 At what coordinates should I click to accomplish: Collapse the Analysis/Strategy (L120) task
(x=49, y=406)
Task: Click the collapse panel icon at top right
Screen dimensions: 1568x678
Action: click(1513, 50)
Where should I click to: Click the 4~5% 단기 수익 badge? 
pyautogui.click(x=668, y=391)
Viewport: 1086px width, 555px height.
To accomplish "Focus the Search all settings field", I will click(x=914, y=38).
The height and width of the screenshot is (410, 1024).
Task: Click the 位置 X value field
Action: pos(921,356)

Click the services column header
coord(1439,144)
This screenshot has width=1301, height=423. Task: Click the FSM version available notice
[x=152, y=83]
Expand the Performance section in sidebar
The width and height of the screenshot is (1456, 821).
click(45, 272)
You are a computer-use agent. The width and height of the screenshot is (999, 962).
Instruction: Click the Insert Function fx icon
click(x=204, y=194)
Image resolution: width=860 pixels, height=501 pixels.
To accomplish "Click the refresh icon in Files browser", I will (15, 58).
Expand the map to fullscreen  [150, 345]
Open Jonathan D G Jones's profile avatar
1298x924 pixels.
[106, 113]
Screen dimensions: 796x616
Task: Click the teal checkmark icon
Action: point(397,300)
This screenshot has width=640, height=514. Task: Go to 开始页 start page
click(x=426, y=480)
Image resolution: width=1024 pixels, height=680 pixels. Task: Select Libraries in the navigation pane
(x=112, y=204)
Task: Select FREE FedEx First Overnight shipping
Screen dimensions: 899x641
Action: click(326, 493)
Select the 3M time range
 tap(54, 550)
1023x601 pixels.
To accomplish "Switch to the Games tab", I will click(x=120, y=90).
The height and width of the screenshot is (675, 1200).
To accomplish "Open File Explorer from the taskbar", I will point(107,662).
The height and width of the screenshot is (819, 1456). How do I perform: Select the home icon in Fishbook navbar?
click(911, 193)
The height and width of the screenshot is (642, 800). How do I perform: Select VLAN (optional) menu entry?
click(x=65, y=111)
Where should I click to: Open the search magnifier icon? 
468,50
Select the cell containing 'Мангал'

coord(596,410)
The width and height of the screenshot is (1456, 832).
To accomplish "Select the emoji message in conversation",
━━━━━━━━
Go through the entries and copy every line with "Expand".

Expand the Performance section in sidebar
Expand the map to fullscreen  [150, 345]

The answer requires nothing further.